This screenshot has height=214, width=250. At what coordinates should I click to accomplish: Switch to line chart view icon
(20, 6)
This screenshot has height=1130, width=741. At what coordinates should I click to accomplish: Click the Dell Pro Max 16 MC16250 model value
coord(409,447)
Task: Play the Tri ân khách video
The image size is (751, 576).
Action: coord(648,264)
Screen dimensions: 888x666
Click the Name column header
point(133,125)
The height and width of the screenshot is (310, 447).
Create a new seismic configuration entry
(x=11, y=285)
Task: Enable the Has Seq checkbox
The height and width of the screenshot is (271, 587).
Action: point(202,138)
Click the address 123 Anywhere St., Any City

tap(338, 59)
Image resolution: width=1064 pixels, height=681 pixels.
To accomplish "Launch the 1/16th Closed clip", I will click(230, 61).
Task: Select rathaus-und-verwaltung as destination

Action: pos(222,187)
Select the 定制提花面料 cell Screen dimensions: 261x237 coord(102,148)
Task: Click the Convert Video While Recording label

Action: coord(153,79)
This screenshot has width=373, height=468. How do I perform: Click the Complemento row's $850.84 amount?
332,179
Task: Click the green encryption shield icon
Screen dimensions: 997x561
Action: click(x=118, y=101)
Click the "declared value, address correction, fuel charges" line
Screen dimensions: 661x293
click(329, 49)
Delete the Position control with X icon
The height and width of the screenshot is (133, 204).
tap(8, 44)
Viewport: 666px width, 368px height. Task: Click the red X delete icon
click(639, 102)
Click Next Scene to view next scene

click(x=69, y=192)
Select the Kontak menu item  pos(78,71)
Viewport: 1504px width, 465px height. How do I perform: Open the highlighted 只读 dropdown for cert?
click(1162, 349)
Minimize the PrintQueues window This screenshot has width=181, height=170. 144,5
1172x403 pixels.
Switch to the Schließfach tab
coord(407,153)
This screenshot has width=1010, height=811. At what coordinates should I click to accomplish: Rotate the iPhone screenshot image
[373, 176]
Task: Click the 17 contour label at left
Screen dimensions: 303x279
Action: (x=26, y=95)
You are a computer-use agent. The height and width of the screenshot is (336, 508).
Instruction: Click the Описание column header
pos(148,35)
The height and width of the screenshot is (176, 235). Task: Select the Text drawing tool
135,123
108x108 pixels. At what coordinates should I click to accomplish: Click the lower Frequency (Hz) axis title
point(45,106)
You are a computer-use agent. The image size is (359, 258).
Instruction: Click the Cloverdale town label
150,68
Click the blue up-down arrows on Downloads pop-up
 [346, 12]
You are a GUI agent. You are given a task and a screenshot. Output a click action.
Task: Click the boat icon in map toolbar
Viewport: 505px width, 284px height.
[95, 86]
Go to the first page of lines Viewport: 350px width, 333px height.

> **EXERCISE AIM**: Looking at the material above, state the number of lines holding the word "computer", and only that number.

> **TASK RESPONSE**: 2